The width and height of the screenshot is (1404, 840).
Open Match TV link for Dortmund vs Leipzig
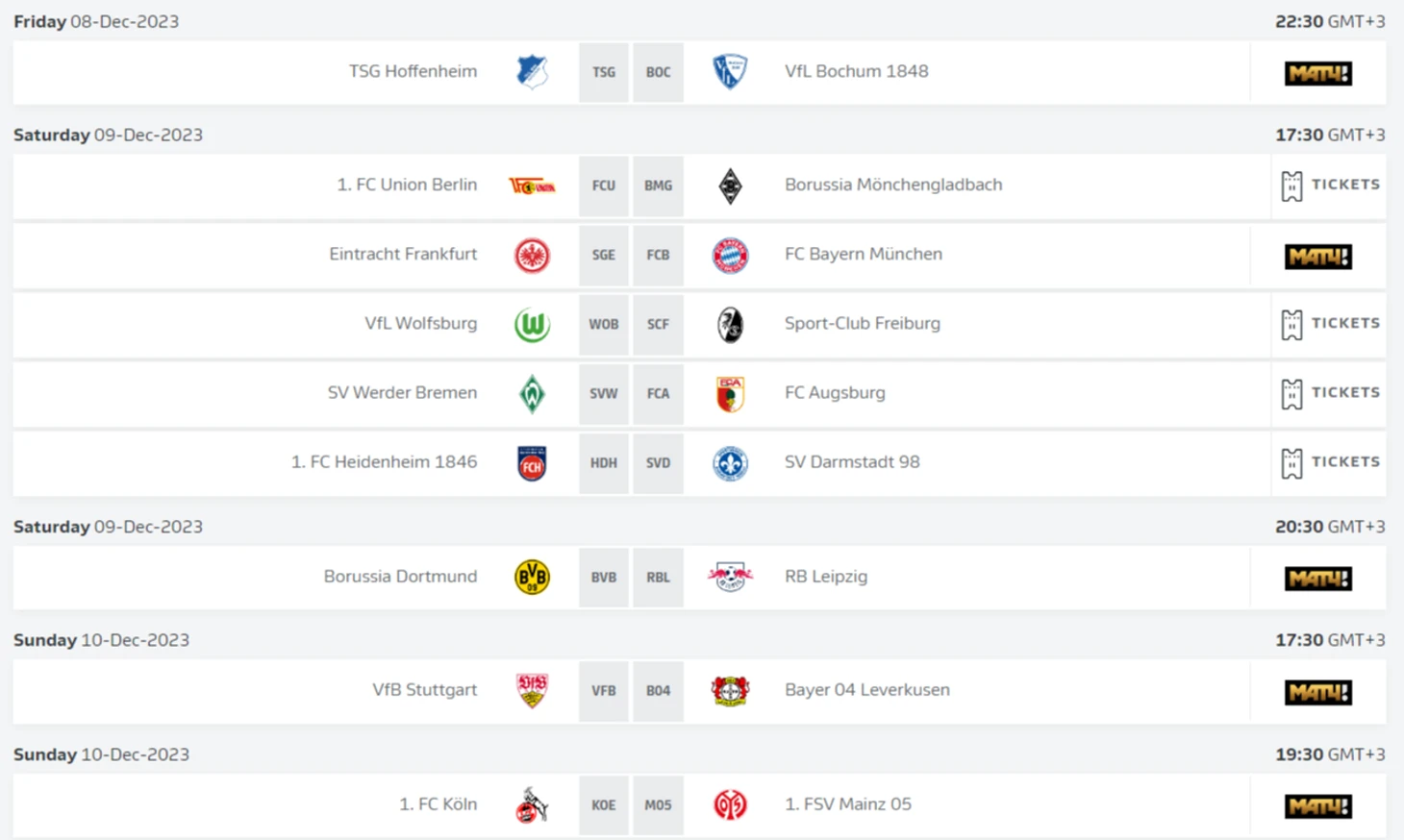click(x=1317, y=578)
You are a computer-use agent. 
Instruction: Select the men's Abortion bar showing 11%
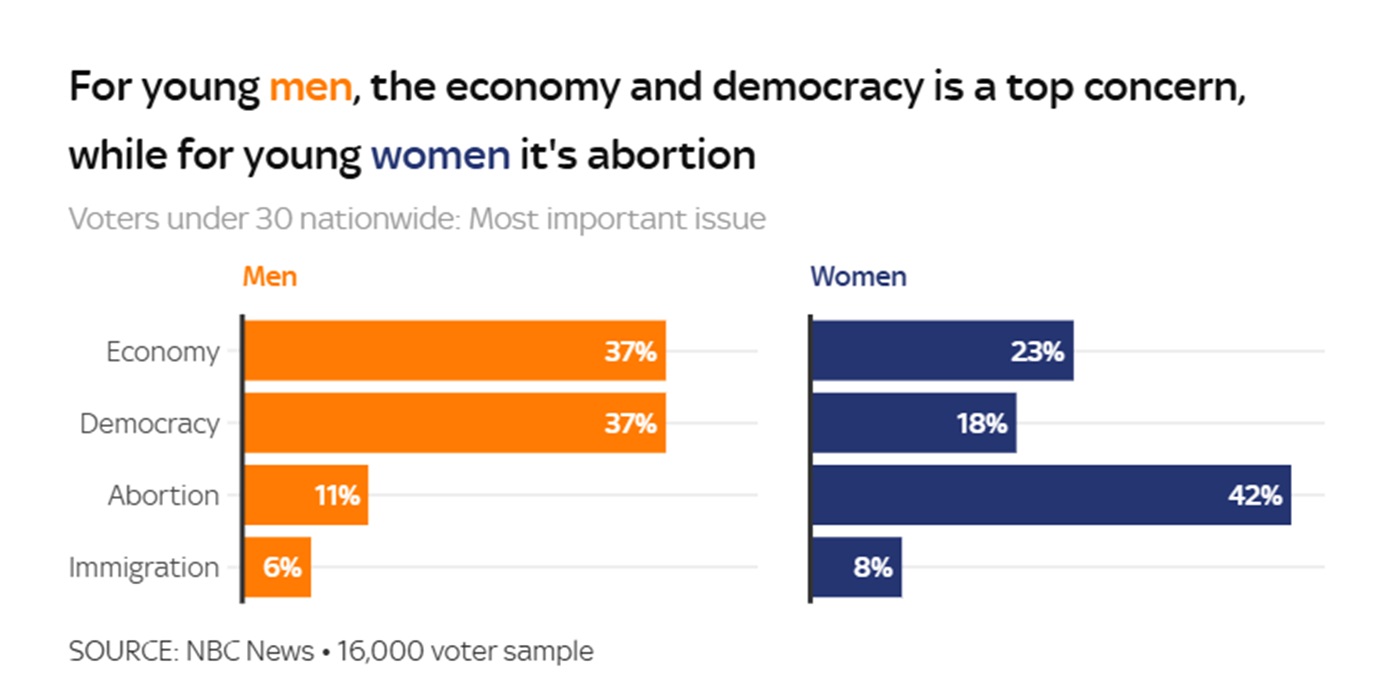[306, 495]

• **TASK**: Aside from the pictures, copy all of the entries exactly.

• **SOLUTION FOR THIS TASK**:
The width and height of the screenshot is (1404, 840).
Open Match TV link for Dortmund vs Leipzig
click(x=1317, y=578)
You are a computer-use agent. 
Instruction: Select the men's Abortion bar showing 11%
[306, 495]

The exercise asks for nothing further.